Pivrikas et al. reply —

We agree with Stranks and Petrozza that long photocarrier lifetimes should be sought1. From the device performance perspective, the photocarrier lifetime needs to be longer than the extraction (transit) time to ensure lossless charge transport2.

Previously, we addressed the recombination differences between Langevin and non-Langevin systems3. In some systems, the majority charge carrier density is well known (for example, doping density in silicon) and is commonly reported together with the lifetime4. Only under these circumstances, when the density is measured, is a lifetime comparison appropriate. We agree that perovskites can be considered non-Langevin systems, but the relationship between density and lifetime applies regardless of the Langevin or non-Langevin nature of the system.
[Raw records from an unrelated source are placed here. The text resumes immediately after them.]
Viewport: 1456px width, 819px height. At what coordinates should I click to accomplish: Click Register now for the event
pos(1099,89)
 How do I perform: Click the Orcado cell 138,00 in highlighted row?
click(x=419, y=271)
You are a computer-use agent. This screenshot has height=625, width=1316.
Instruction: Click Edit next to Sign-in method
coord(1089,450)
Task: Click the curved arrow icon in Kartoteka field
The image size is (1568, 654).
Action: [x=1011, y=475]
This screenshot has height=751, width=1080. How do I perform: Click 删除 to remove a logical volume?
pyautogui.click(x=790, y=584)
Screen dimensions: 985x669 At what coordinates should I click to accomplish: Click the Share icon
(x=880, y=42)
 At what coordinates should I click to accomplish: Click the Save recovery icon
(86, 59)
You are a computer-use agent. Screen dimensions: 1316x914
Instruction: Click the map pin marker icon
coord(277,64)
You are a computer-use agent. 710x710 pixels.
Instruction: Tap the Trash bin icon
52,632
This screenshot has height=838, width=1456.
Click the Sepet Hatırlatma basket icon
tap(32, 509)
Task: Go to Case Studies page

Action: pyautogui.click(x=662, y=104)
To conclude, it is erroneous to compare lifetimes if possible changes in carrier density are not accounted for. Illumination conditions close to solar intensity do not guarantee identical charge carrier density. A longer lifetime might simply indicate a reduced density, for example, because of a compromised quantum efficiency, decreased light absorption or photocarrier density redistribution in the material. In the interests of clarity, we wish to restate our initial remark that, in general, photocarrier lifetime alone should not be an optimization goal used to tune device fabrication parameters or to compare the recombination mechanisms in different systems.